I don't think either had the usually prominent "1" on a stylized world map printed on the box, but the second might have had it anyway (but the salesman's reassurance convinced me to buy it anyway - he wasn't on commission so what was it to him?).
While looking for these, I did read on the Internet that there are also many models that can have the RegionCode check disabled by a model-specific combination of commands/key presses given through the remote control and/or front panel buttons, but have been lucky enough to find models that didn't need even that.
I suspect that to cut corners, someone in engineering just didn't spec the inclusion of the RegionCode software/chip, which is why these models cost LESS than the others on display.
They don't seem to be particularly robust (the first conked out after a little less then two years, but with relatively high usage and on a voltage transformer), and every once in a while (particularly on older NTSC TV originals) if the disc is a little dirty it tends to skip/freeze or is identified as a Bad Disc.
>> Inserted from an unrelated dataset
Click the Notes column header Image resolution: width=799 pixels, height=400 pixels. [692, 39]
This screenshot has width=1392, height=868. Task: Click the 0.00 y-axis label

A quick blow to get off the dust and retrying usually does the trick. I don't think the video quality is exceptional either, but then we end up watching mostly children's stuff, so it isn't critical. But I figure what can you expect for $35 when other models sell for many times that?
I hope this information is useful to Mr. Wakefield and your other readers.
James Siddall jr
September 18, 2005
China grapples with
legacy of its missing girls.
Subject: 9/11 generated an efflorescence of bureaucracy
The FEMA response to Katrina illustrates the fact that a major effect of 9/11 was an efflorescence of bureaucracy in the new Department of Homeland Security. Example: Doctors coming to the New Orleans airport were not allowed to treat patients, because they weren't FEMA certified. The media have reported many such examples.
It seems to me that some burst of bureaucracy was inevitable, because there haven't been terrorist attacks within the homeland since 9/11, so the main occupation of the Department officials has had to be the creation and enforcement of regulations. Still I suppose it needn't have been as bad as it turned out to be.
Appointing an admiral for on-the-spot management was a good idea. At least he doesn't have a career in the Department of Homeland Security to protect. If he offends someone, he can go back to the Coast Guard.
Indeed. Why bureaucracy is the answer to everything in a once free nation is hard to fathom, but it is. Welcome to the future.